May 25th, 2015

The Hugo Ballot, Part 15: Back to Novellas

Okay, I'm surprised.  Tom Kratman's "Big Boys Don't Cry" actually reads in places like an anti-war story.  Well, let's not get carried away here -- it's more a story about the harm that fighting wars can do, the ways in which a personality can be twisted and perverted by the aims of those in command.

Maggie is a Ratha, an intelligent fighting vehicle who has been through countless battles, and been made to forget some of her more disturbing actions.  She has been mortally wounded and is being taken apart for scrap -- but the more the workers drill down, the more she starts remembering things that now seem to her to be problematic.

What this means is that, through Maggie's memory, we see a lot of battles, and that means a lot of weaponry.  A lot of weaponry, each with its own exhaustive description: "Then there was the question of tracked versus the recently developed antigravity technology… The five options were: tracked, antigravity, both but with an emphasis on tracked and an anti-gravity assist to reduce ground pressure" -- well, there are two more options, but you get the idea.  "Meanwhile, the Ratha's secondary armament, a 75mm KE cannon, electrically driven and coaxially mounted, plus two similarly mounted 15mm Gauss Guns…"  I have to be honest here -- I skimmed through a lot of this.  I'm not all that interested in weapons, but really, I can't think of anything that I'd read huge lists of with interest -- dogs, chocolate, you name it.

I know that some people like meticulous descriptions of weapons, that it's one of the tropes of military sf.   (Also explosions.  There are lots of explosions here too.)  And I have no problem with that -- have at it.  The only thing is --

Well, about midway through, the story changes.  Maggie starts remembering the unjust wars she took part in, the innocent people she slaughtered at the command of her superiors.  And for me, this juxtaposition didn't work -- there seemed to be a huge disconnect between the two sections.  It seemed to be saying, "War is terrible -- but also, it's a lot of fun!  Look at all these cool weapons!"  The parts never joined up into a full, rounded whole.

And there's another thing.  I expected to be reading a good many right-wing talking points in the Sad Puppy stories, but I was pleasantly surprised to see that most of them had no conscious message at all.  I was almost to the end of the ballot, home free, and then…

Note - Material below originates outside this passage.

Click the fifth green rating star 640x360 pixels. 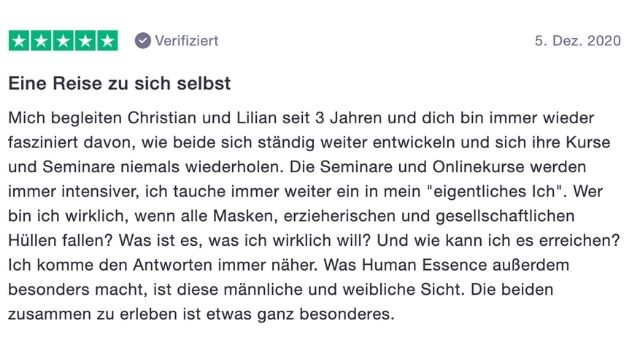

It's almost as if the author can't help himself; he has to take pot-shots wherever he can, or even carve out a place for them if one doesn't exist.  So people who don't make preparation for war are "low-grade morons" and "moral lepers" -- this from a third-person viewpoint, which makes no value judgments before or after this one outburst.  One of the few women in the story, a planetary governor "unimportant in every mind but her own," is shown to be incompetent and over her head.  A man named Garcia is described only as short and "greasy looking."

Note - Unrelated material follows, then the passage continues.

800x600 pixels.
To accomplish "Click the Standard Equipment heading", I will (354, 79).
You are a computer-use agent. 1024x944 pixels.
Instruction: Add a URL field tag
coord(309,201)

The weirdest jab is for the concept of non-binary gender.  One of the Rathas "has certain peculiarities in its crystalline brain (to wit, being unable to decide whether it was male or female, hence never given a nickname, and never fully integrated into the unit)."  Why?  Was zie manufactured like that?  Why would this happen, if all the other Rathas were created to identify as male or female, and binary gender is important to the cohesiveness of the unit?  But the whole point, of course, is to show how unnatural non-binary gender is, how the other Rathas don't like zir (why not?), and refuse to let zir join in any Ratha games.

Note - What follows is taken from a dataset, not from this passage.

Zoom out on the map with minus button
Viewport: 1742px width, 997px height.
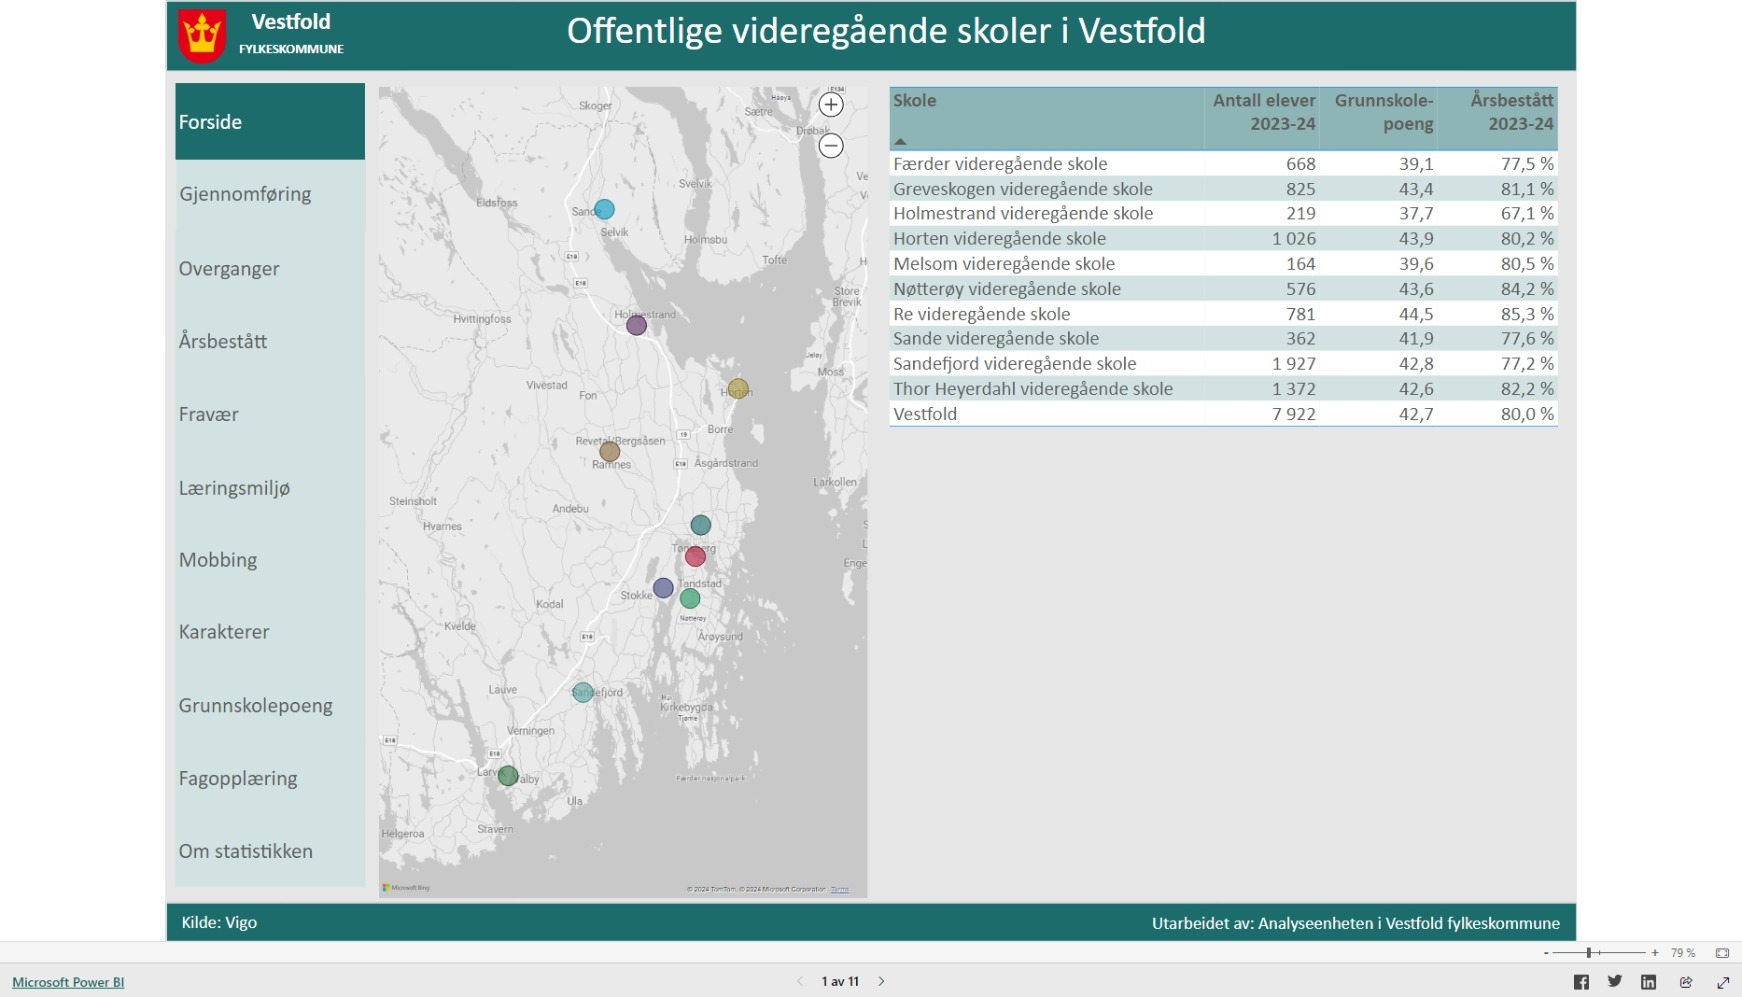coord(831,146)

The prevailing mood of the story is mournful, elegiac, a character coming to terms with a difficult past.  Every time Kratman pauses to insert his opinion on something unrelated it jars badly with the tone, pulling the reader right out of the narrative, making them wonder what the point is.  (For example, why is the planetary governor "unimportant"?  She's certainly important enough for someone to nominate her as governor.)  And it turns the story into "message fiction," something I thought the Puppies were against.